# [ACTIVITY]
Beneath this line are the data; copy exactly the part of them that opens with the line containing "Screen dimensions: 903x468" and closes with the line containing "The image size", and only that part.

# [DATA FOR REVIEW]
--- --- ---

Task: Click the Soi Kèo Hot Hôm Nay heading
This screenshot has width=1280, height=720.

--- --- ---

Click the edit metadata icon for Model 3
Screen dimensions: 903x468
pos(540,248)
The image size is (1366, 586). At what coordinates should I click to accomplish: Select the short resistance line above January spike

--- --- ---

# [ANSWER TO THE EXERCISE]
Screen dimensions: 903x468
pos(540,248)
The image size is (1366, 586). At what coordinates should I click to accomplish: Select the short resistance line above January spike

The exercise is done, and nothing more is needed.